Work request: Look through the records, and wherever the string "button" turns up, copy out that line.
◇ ◇ ◇
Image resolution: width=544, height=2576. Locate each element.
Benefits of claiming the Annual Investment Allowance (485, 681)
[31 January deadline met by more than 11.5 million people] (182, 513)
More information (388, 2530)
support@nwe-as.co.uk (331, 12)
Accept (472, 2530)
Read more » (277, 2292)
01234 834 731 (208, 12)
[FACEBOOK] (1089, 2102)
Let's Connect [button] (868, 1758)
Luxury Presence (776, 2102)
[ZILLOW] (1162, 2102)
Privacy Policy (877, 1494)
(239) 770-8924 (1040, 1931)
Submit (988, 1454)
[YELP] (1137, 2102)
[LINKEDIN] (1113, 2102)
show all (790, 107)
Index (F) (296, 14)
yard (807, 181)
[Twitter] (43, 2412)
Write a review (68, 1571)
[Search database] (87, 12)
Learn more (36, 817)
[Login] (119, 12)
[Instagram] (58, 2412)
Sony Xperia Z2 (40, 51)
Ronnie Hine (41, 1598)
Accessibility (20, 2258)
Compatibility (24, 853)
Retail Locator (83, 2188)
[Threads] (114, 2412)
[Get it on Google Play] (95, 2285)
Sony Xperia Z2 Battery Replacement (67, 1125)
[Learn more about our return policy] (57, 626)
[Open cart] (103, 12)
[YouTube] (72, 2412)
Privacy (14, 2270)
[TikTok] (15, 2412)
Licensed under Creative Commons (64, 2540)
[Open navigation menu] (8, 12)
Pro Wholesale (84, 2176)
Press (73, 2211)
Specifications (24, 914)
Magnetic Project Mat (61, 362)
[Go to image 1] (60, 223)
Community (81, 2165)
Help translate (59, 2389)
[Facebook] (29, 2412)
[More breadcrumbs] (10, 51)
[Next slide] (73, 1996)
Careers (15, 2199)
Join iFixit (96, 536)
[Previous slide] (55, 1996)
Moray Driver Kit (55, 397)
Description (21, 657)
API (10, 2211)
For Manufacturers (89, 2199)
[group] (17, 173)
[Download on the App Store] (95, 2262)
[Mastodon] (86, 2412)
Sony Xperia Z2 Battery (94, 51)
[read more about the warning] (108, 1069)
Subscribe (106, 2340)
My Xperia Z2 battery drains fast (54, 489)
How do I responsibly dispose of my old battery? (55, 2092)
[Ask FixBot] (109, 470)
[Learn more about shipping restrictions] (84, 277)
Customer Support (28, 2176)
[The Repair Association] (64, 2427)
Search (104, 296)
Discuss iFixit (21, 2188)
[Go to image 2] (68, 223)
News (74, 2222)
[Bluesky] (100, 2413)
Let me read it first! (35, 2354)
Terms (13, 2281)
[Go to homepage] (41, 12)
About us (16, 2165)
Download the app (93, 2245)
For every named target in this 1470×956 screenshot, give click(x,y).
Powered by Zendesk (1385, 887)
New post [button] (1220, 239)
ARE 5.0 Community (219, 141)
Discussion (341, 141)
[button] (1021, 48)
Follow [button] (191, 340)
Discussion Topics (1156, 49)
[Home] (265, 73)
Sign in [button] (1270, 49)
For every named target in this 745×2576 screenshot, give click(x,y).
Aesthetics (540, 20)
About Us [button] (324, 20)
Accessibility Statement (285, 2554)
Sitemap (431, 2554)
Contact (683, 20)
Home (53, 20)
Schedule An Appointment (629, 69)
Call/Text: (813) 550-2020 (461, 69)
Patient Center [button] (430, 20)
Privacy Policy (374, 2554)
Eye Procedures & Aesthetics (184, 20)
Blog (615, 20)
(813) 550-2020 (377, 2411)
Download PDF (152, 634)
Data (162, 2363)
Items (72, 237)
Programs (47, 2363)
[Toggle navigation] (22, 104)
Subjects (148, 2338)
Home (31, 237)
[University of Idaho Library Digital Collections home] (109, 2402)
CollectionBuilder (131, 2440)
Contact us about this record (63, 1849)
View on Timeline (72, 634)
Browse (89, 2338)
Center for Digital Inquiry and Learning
◇ ◇ ◇
Response to the exercise:
Let's Connect [button] (868, 1758)
New post [button] (1220, 239)
[button] (1021, 48)
Follow [button] (191, 340)
Sign in [button] (1270, 49)
About Us [button] (324, 20)
Patient Center [button] (430, 20)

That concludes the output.